▶ STATED PROBLEM
Summarize the earnings report below in two sentences.

▶ PAGE EXTRACT
★ ★ ★

Tailored Brands, Inc. on Wednesday reported its consolidated financial results for the first quarter of fiscal 2016 ended April 30, 2016.


Tailored Brands, Inc.


 
Total net sales decreased 6.4% to $828.8 million with retail segment net sales decreasing 7% and corporate apparel sales increasing 2.9%.
 
Net sales for Men’s Wearhouse were down 3.2% and comparable sales were down 3.5% primarily due to a decrease in average transactions per store and units per transaction. Jos. A. Bank comparable sales decreased 16%, which was slightly better than expectations, K&G comparable sales increased 0.2% and Moores comparable sales decreased 3.9%.

Doug Ewert, Tailored Brands president and chief executive officer stated, "Our first quarter results were mixed as we navigated the difficult consumer and retail environment and cycled a strong performance in last year's first quarter. While our net sales decline of 6.4% was slightly below our expectation, our focus on lowering operating expenses brought operating income and earnings per share in-line with our plan for the quarter.”
 
Total gross margin decreased 7.8% to $351.8 million and net earnings for the quarter were $1.6 million compared to net earnings of $10.4 million last year. Diluted EPS was $0.03 compared to $0.21 in the prior year.
 
"Importantly, we are making progress on our transition plan for Tailored Brands,” said Ewert. “We are executing on our profit improvement program, organizational realignment, store base rationalization, and cost reductions. We remain committed to stabilizing, resizing, and rebuilding the foundation of the Jos. A. Bank business to a base from which we can profitably grow on a go-forward basis.”

★ ★ ★

Stored data:
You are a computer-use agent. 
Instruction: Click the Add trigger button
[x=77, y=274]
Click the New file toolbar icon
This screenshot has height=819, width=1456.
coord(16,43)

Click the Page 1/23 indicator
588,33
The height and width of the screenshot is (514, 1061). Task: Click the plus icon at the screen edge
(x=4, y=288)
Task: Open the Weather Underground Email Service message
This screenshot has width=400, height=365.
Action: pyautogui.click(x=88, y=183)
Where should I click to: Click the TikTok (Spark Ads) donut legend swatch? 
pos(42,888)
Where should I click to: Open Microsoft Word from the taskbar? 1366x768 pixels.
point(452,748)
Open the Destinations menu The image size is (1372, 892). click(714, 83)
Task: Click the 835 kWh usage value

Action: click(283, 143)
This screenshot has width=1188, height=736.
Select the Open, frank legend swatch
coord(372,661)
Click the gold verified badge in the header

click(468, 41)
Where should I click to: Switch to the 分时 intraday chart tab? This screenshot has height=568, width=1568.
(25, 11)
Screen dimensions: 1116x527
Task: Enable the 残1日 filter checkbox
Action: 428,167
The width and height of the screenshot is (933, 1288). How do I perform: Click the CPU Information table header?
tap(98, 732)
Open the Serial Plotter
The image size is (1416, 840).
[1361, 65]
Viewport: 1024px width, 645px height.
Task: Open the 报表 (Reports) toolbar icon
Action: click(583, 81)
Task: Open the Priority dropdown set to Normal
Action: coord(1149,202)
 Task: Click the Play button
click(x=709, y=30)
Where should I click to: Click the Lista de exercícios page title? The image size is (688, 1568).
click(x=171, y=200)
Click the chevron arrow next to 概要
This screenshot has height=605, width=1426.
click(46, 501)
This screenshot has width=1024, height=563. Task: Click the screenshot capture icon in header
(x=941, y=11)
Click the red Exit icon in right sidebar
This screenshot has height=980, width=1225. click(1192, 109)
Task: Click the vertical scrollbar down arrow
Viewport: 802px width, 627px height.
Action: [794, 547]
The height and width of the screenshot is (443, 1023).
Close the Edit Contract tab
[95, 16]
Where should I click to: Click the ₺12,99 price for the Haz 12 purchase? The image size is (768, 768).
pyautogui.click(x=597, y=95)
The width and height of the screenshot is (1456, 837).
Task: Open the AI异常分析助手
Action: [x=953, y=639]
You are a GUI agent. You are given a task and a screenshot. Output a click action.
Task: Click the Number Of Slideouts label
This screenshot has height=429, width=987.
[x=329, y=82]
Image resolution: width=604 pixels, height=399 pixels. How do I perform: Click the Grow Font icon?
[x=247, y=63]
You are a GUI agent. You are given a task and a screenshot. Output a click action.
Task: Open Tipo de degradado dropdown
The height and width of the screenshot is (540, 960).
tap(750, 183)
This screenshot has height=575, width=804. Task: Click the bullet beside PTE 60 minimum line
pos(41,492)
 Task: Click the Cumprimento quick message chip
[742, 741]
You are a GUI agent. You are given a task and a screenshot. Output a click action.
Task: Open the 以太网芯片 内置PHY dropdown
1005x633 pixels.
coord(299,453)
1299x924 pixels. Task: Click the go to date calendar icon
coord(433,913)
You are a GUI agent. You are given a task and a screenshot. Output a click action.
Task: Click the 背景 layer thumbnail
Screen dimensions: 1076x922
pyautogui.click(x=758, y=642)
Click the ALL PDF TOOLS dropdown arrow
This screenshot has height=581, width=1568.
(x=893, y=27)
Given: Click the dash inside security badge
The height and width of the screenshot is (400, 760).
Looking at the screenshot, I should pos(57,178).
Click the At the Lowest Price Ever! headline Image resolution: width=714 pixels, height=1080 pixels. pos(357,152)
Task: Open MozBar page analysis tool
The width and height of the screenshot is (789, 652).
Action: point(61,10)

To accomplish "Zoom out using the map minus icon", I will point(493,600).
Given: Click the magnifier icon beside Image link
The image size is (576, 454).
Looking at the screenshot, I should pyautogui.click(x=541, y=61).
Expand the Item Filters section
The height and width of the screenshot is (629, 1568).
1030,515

★ ★ ★

▶ ANSWER TO THE EXERCISE
Tailored Brands, Inc. reported first-quarter fiscal 2016 results for the quarter ended April 30, 2016, with total net sales down 6.4% to $828.8 million, retail segment net sales down 7% and corporate apparel sales up 2.9%. Net earnings fell to $1.6 million from $10.4 million the year before, and chief executive Doug Ewert said the company is making progress on its transition plan, including rebuilding the foundation of the Jos. A. Bank business.